Did Paul Write the Pastoral Epistles?November 13, 2011
Over at New Ways Forward, Mason Slater has two recent blog posts (Part 1 and Part 2) on the question of Pauline authorship of the Pastoral Epistles (1 & 2 Timothy and Titus). In his second post, Mason responds to this piece by Aaron Armstrong at Blogging Theologically. Aaron is clearly of the view that to admit that the Pastorals are not authentically Pauline is to deny inerrancy. This would be disastrous, he maintains, because without inerrancy, the whole edifice of Christian belief crumbles.
Aaron’s blog post reminded me of the frequent refrain from Al Mohler’s blog. In response to evidence that challenges biblical inerrancy, Mohler seems invariably to move directly to an argument from adverse consequences: X can’t be true because, if it were, undesirable consequence Y would follow. This is what frustrates me most about apologetics. Its practitioners decide in advance upon a set of non-negotiable conclusions that must be defended. They then work backwards, accepting or rejecting evidence, not on its merits, but on the basis of how it comports with their preordained conclusions.
Now, to be fair, Aaron isn’t saying we shouldn’t ask the question or consider the evidence. But when you start with hand wringing about the terrible consequences that will befall the faith if any pseudepigraphy is found in the Bible, you have hopelessly prejudiced your analysis before you even begin.
So what is the evidence that 1 & 2 Timothy and Titus were not authored by Paul? Turns out, there’s quite a bit. I’ve decided to break this up over several blog posts. I’ll start today by explaining why there are valid reasons to question Pauline authorship and then proceed, in the blog posts that follow, to delve into the specific pieces of evidence that are often cited in answer to that question.
The Unreliability of the Epistles’ Authorship Claims
1 Timothy, 2 Timothy and Titus each explicitly identify the Apostle Paul as their author. The reason that these authorship claims cannot simply be taken at face value is that pseudepigraphy was a real problem in the first several centuries. Pseudepigraphy was the practice of putting one’s own words into the mouth of a reputable figure, usually from the past. And we have reliable evidence that some early Christians were using Paul’s name to add legitimacy to their writings.

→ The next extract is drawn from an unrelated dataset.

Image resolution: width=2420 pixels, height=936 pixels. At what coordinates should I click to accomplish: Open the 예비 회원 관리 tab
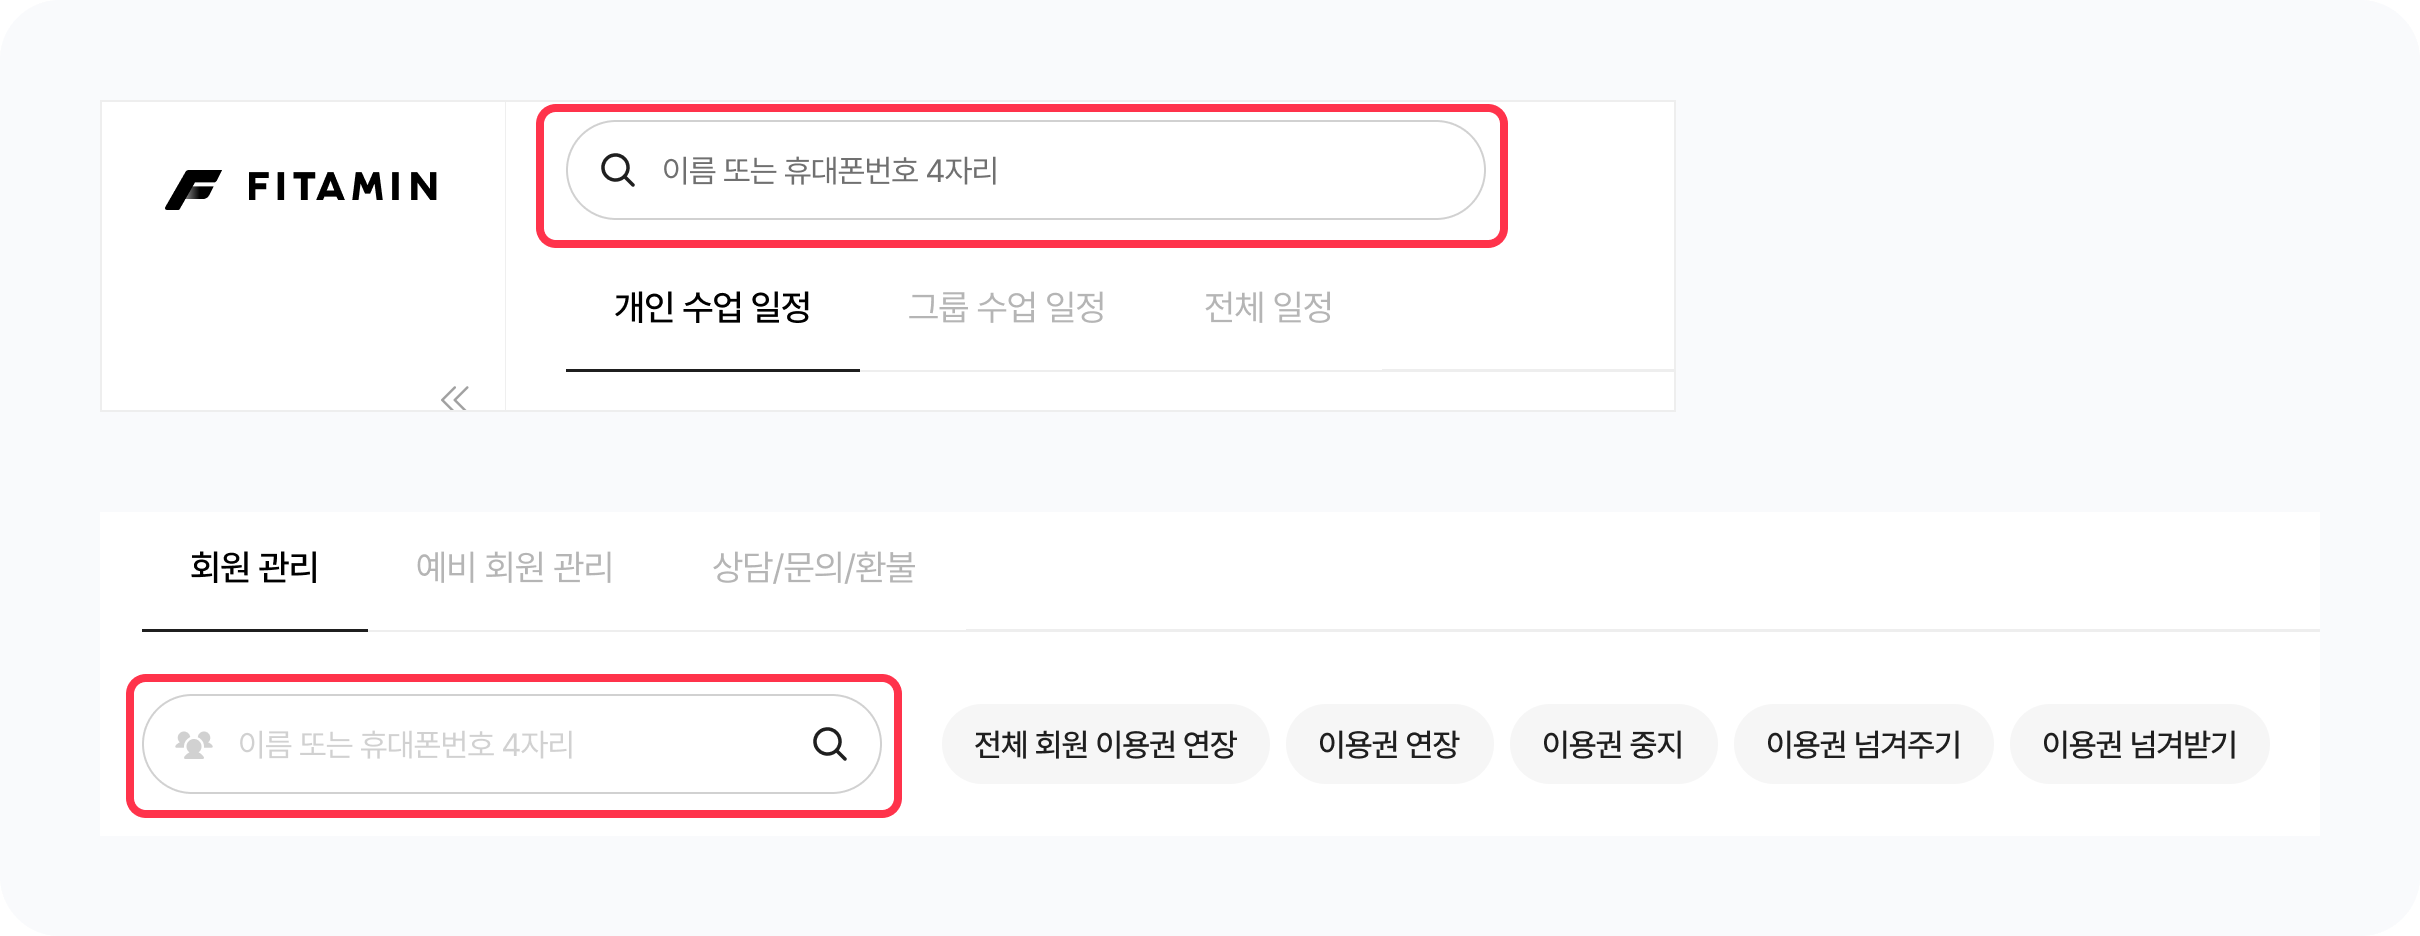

The second century Muratorion fragment (ca. 170 A.D.) condemns two circulating Pauline letters (one addressed to the Laodiceans and the other to the Alexandrians) as Marcionite forgeries. 3 Corinthians is another example of a letter penned in Paul’s name that is known to be inauthentic. Even our own canon contains a warning in 2 Thessalonians (2:2) of false letters claiming apostolic authorship (an ironic warning, given that the authenticity of 2 Thessalonians is itself much in doubt).
The take-away point is that pseudonymous writing was a problem during the nascent years of Christianity. Thus, the fact that the Pastorals bear the label “Paul, an apostle” is no more determinative of authenticity than is the label “Rolex” on a watch from China.

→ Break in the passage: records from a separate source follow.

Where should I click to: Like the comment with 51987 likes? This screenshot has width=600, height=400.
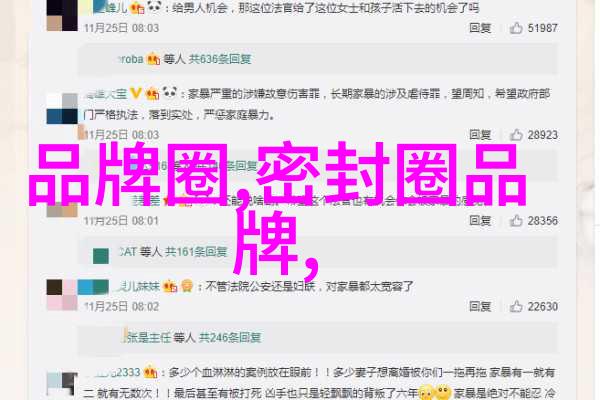516,28
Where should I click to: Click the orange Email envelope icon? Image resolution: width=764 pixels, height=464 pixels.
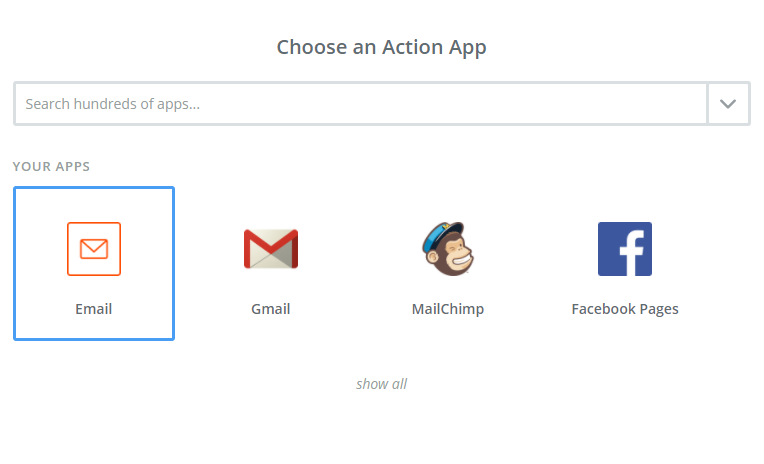[94, 249]
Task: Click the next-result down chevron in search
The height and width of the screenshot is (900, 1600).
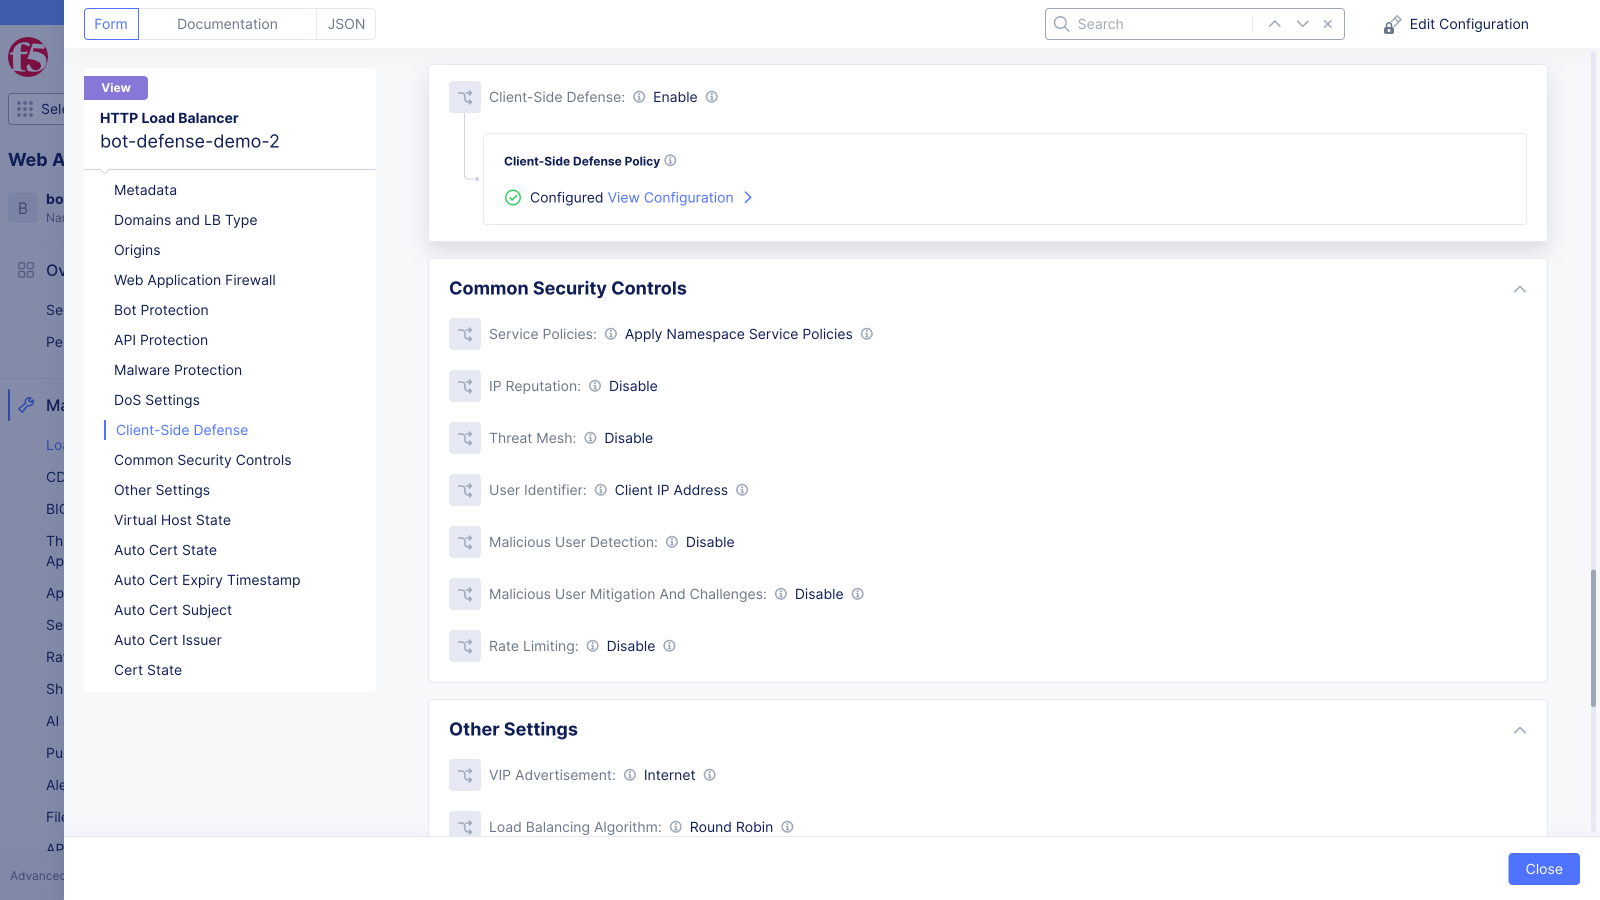Action: pyautogui.click(x=1302, y=23)
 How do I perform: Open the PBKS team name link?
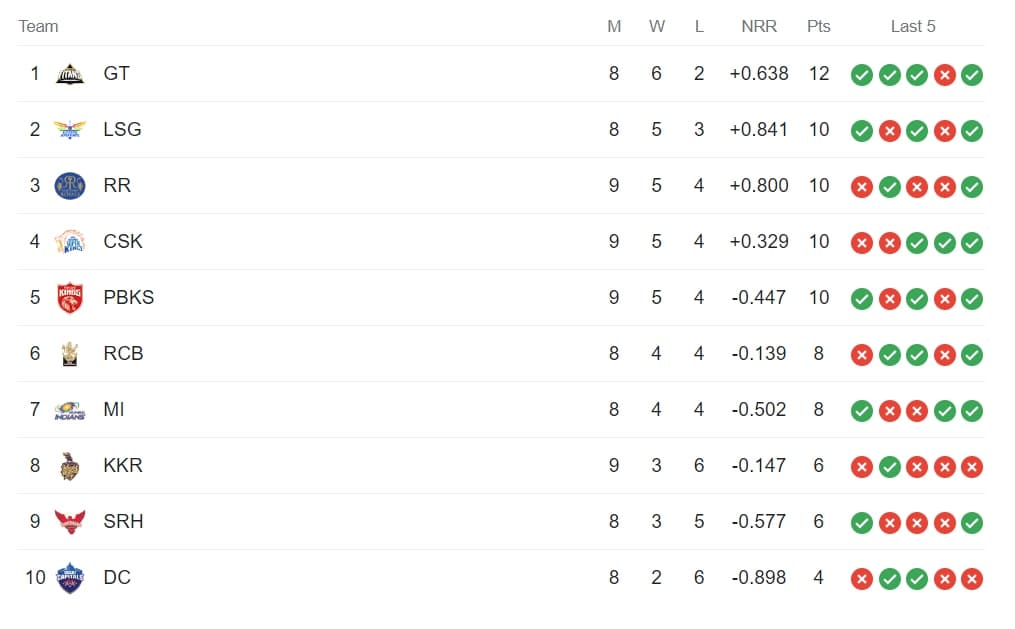128,298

We have to inspect the letters more closely.
Late Attestation & Mixed Reception
A second factor that should give us pause before uncritically accepting the Pastorals’ authorship claims is the evidence we have about how and when these letters were received by the early church.

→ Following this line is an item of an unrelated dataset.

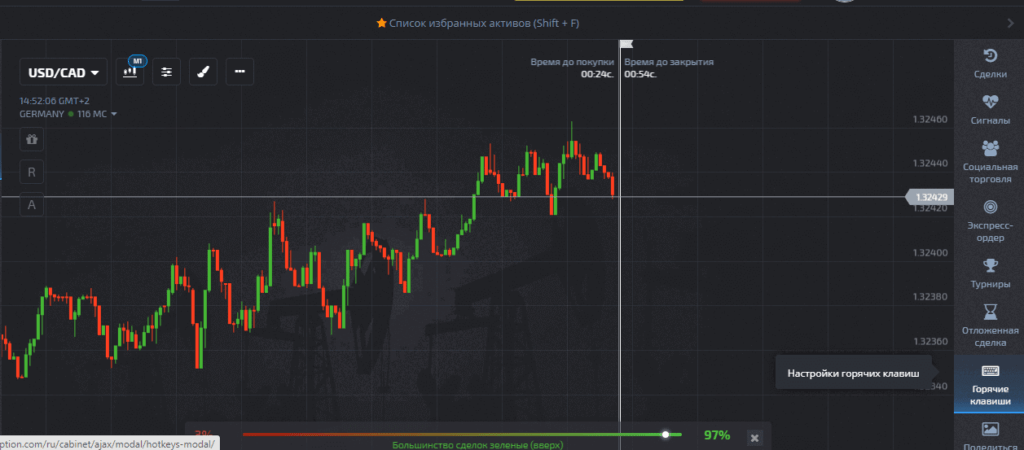Select the drawing brush tool
The width and height of the screenshot is (1024, 450).
coord(202,72)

The first known attempt to canonize certain writings as authoritative scripture was undertaken by Marcion circa 140 A.D. His canon contained 10 Pauline epistles. He included all of the putative Pauline epistles in our canon (plus a couple extra). Notably absent, however, are 1 & 2 Timothy and Titus.
Similarly, Papyrus 46, a codex of Pauline epistles from about 200 A.D., although damaged, appears to have contained all of the letters traditionally attributed to Paul, except for the Pastorals.
Tatian in the mid-second century accepted Titus, but rejected 1 & 2 Timothy.
We must be careful not to stretch this point too far. Other early Christian writers do appear to have accepted the Pastorals as authoritative. Polycarp, for instance, in his Letter to the Philippians (ca. 110-140 AD) uses language at several points that may be lifted from 1 & 2 Timothy. Irenaeus quotes them explicitly, though not until ca. 170 A.D.
What can be said is that the Pastorals do not appear to have received the same early, widespread acceptance within the early church that the uncontested Pauline epistles did. As such, caution is warranted.